Publié aux Impromptus Littéraires sur le thème de la rumeur
Dans
mon immeuble j'exerce le plus vieux média du monde, je suis un
colporteur 2.0, un convoyeur de bruits d'escalier, celui qu'on
appelle respectueusement Monsieur On-dit quand on le croise dans les
étages à la recherche du dernier scoop ou de son démenti.
Je
suis la rumeur incarnée, un ubérisé du ouï-dire mais attention je
contrôle, je manage avec rigueur car si les faits sont parfois
trompeurs la rumeur pourrait l'être encore plus si l'on n'y prenait
garde.
Je
vous livre un exemple à condition que vous l'ébruitiez: Un de nos
voisins a découvert que l'étudiante qui vit au cinquième ferait
cuire ses popcorns grâce aux ondes de son téléphone portable et
empesterait la cage d'escalier... et bien je suis allé moi-même
vérifier.
C'est
vrai, en tout cas il y avait une sacrée friture sur sa ligne !
Par
contre le même voisin disait qu'elle faisait appel à une mère
porteuse pour monter son caddie jusqu'au cinquième étage et ça
c'est faux puisque c'est moi qui monte son caddie – en échange
elle me fait des popcorns et d'autres trucs que je ne peux pas dire
pour éviter de faire jaser – et pourtant je ne suis pas mère
porteuse.
Par
contre Fernando le concierge de l'immeuble pourrait le faire
puisqu'il est lesbienne comme Sheila et n'en déplaise à ceux qui
racontent qu'elle serait un homme.
Pour
Sheila je n'ai pas été mandaté pour vérifier car je travaille au
mandat – c'est dans la Charte de "Rumor and Co" mon
employeur – mais concernant notre concierge, je tiens l'information
avérée de ses "copines" du club de bridge; elles m'ont
avoué qu'il souffrirait d'un syndrome du collant irritable... si ça
c'est pas une preuve de sa bisexualité!
Ce
mois-ci on m'a confié une enquête aussi pointue que confidentielle
sur un dénommé Justin Bieber qui brûlerait tous les sous-vêtements
qu'il a portés pour éviter leur vol, l'extraction de son ADN, une
procréation sauvage et une progéniture indésirable avec demande de
pension alimentaire et tout le toutim...
Je
ne connais pas ce Justin mais j'imagine que ça ne doit pas sentir
bon dans son dressing; je jubile quand ça sent la rumeur comme ça,
une bonne grosse odeur de cramé qui envahit les cages d'escalier et
fait sortir les locataires sur leur palier.
Notre
devise c'est "Toujours de bonne rumeur"; entre colporteurs
on se les échange à condition qu'elles soient fondées et d'égale
importance.
Je
prétends que ça n'est pas un métier mais une vocation.
Comment
feraient tous ces gens si on n'était pas là pour recadrer ce qu'ils
nomment des fake news ?
J'ai
entendu dire qu'on aurait inventé un générateur automatique de
vraies rumeurs, ILS veulent appeler ça l'information ! Mais
qu'est-ce qu'ILS veulent ? La disparition de notre beau métier ?
Je
revois encore leurs tronches de cake quand je leur ai appris que Paul
MacCartney est mort alors que Michael Jackson est bien vivant.
D'abord
si Michael Jackson était mort, ça se saurait; c'est comme si on
racontait que le prix du tabac va grimper, qu'il y a une tour Eiffel
à Las Vegas ou que George Clooney n'est pas gay !
Chez
Rumor and Co on sait que c'est faux et que son "Ouatelse"

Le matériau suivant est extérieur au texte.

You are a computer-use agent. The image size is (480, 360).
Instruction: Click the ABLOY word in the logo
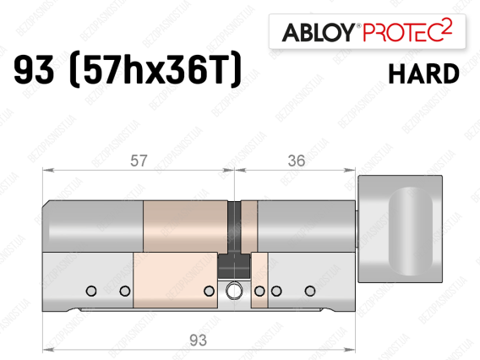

n'est autre que le petit nom qu'il donne à Brad Pitt dans
l'intimité, mais n'allez pas répéter ça partout car c'est mon job
et je ne tiens pas à ce qu'on déforme mes propos.
Voilà
maintenant trois jours que Germaine n'est pas rentrée à l'appart et
je devine ce que pensent mes voisins dans leurs regards fuyants... il
est grand temps que j'y mette bon ordre avant que ça jase; ce n'est
pas parce que je monte le caddie d'une petite étudiante qui s'éclate
aux popcorns sur son smartphone...
D'ici
à ce qu'on raconte que Germaine est partie voir sa mère souffrante,
il n'y a pas loin alors que je suis malheureusement le mieux placé
pour affirmer que sa mère nous enterrera tous.